• [ASSIGNMENT]:
May I have the line containing "Directory (94, 70)" and every line after it through the end of the data, repeated exactly and with no other lines?

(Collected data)
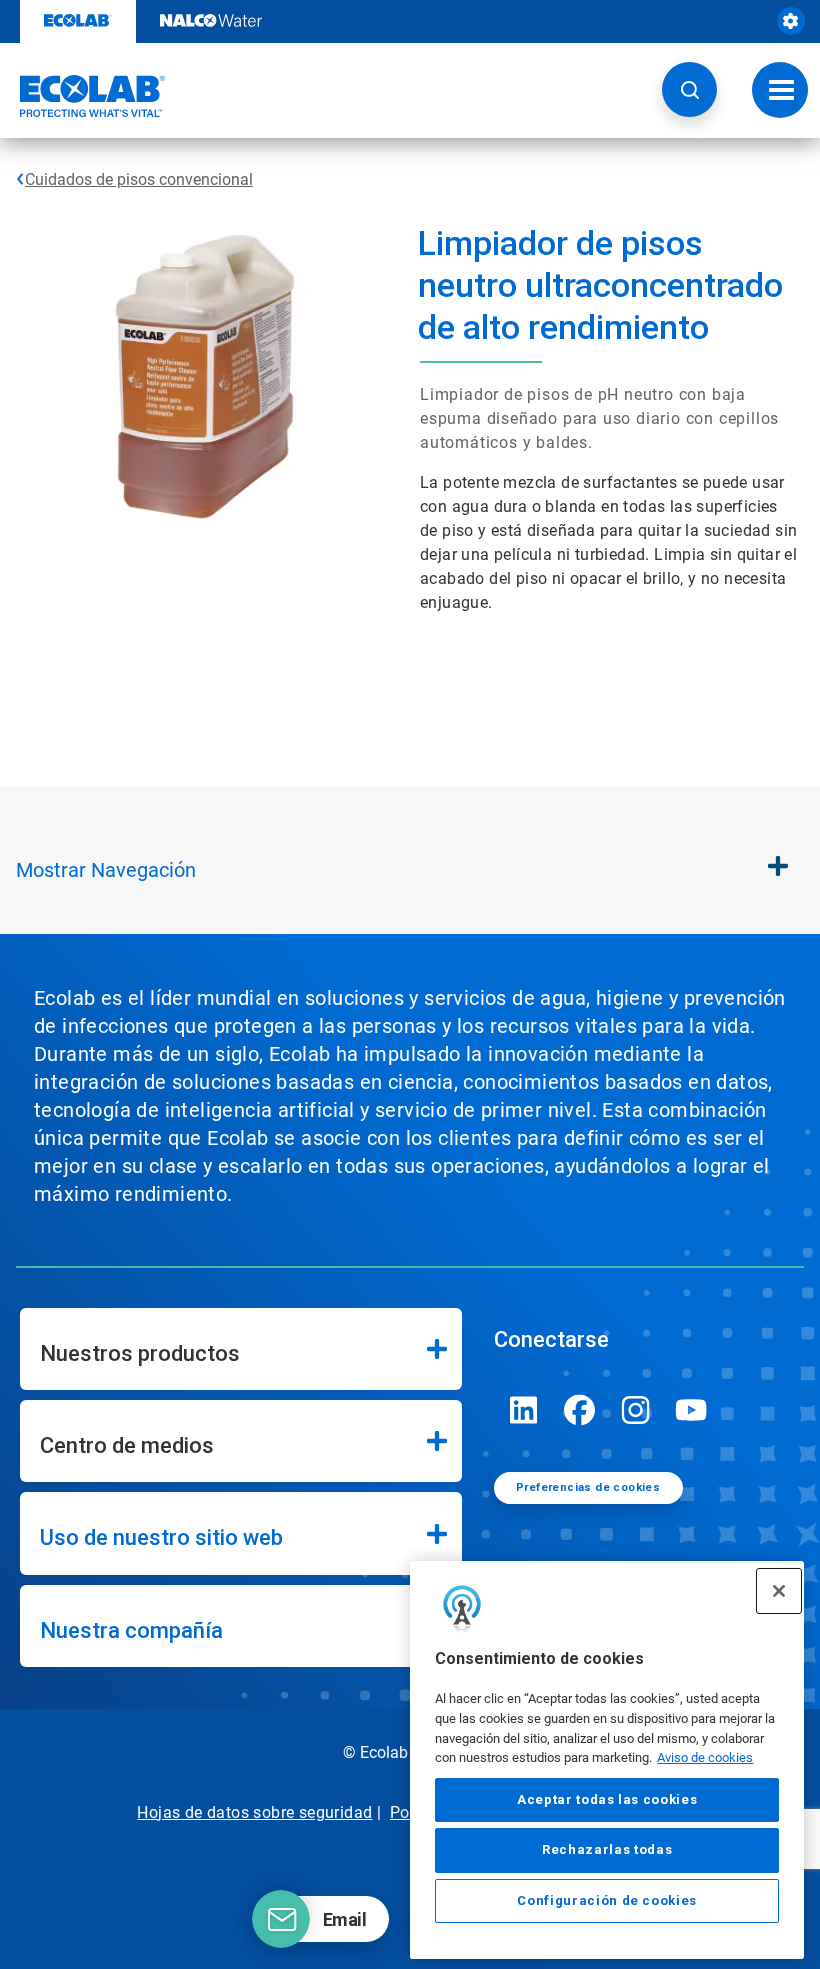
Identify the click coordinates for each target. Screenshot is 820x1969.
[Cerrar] (779, 1591)
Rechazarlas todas (607, 1849)
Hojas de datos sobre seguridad (254, 1812)
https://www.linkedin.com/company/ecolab (524, 1410)
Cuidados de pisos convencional (139, 179)
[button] (689, 89)
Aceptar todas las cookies (607, 1799)
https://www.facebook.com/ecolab (580, 1410)
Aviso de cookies (705, 1757)
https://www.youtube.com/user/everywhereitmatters (692, 1410)
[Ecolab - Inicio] (83, 96)
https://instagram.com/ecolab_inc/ (636, 1410)
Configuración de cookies (607, 1900)
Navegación (106, 870)
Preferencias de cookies (588, 1487)
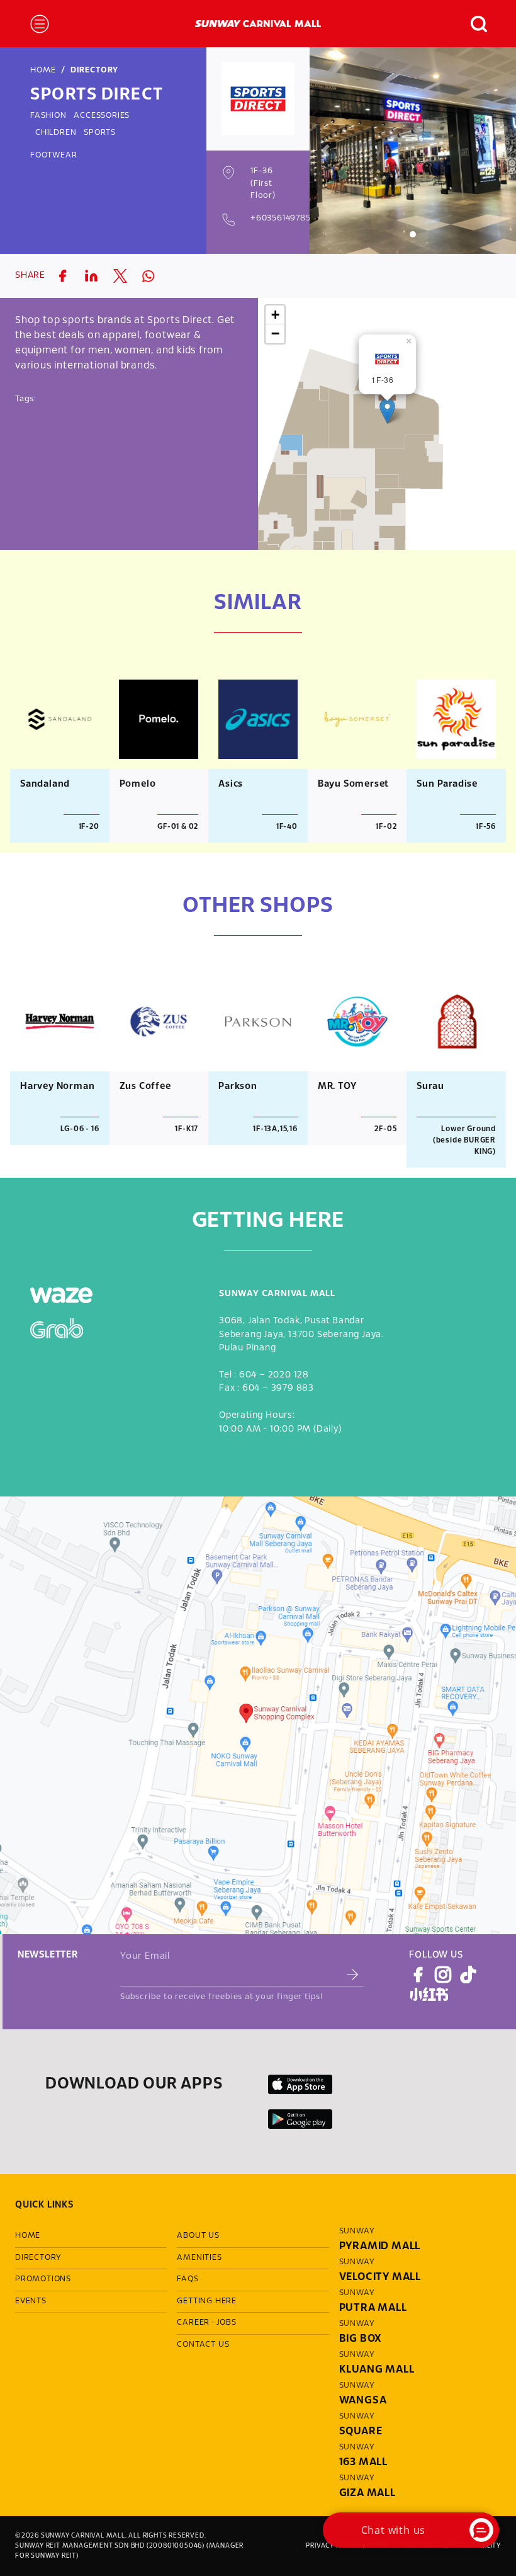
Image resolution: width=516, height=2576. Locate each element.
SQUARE (361, 2431)
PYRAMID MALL (380, 2246)
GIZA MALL (367, 2493)
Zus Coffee (145, 1086)
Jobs (226, 2323)
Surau (430, 1086)
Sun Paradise (447, 784)
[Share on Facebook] (62, 276)
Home (43, 70)
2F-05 (385, 1129)
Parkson (237, 1086)
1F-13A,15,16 (275, 1129)
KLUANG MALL (377, 2369)
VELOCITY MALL (380, 2277)
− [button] (275, 333)
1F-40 (287, 826)
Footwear (53, 155)
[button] (472, 24)
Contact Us (203, 2345)
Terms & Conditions (404, 2546)
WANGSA (363, 2400)
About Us (198, 2236)
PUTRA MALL (373, 2308)
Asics (230, 784)
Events (31, 2301)
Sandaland (45, 784)
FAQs (187, 2279)
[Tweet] (120, 276)
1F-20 (89, 826)
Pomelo (138, 784)
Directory (94, 70)
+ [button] (275, 314)
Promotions (43, 2279)
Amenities (199, 2258)
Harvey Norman (57, 1086)
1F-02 (386, 826)
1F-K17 (186, 1129)
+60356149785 (280, 218)
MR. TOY (337, 1086)
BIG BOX (361, 2339)
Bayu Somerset (353, 784)
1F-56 (486, 826)
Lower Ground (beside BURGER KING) (464, 1140)
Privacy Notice (333, 2546)
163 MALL (363, 2462)
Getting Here (207, 2301)
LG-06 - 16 (79, 1129)
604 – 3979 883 (278, 1388)
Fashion (48, 116)
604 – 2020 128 (274, 1375)
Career (193, 2323)
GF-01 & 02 (177, 826)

• [SOLUTION BELOW]:
Directory (94, 70)
+ [button] (275, 314)
Promotions (43, 2279)
Amenities (199, 2258)
Harvey Norman (57, 1086)
1F-02 (386, 826)
1F-K17 (186, 1129)
+60356149785 (280, 218)
MR. TOY (337, 1086)
BIG BOX (361, 2339)
Bayu Somerset (353, 784)
1F-56 (486, 826)
Lower Ground (beside BURGER KING) (464, 1140)
Privacy Notice (333, 2546)
163 MALL (363, 2462)
Getting Here (207, 2301)
LG-06 - 16 (79, 1129)
604 – 3979 883 (278, 1388)
Fashion (48, 116)
604 – 2020 128 (274, 1375)
Career (193, 2323)
GF-01 & 02 (177, 826)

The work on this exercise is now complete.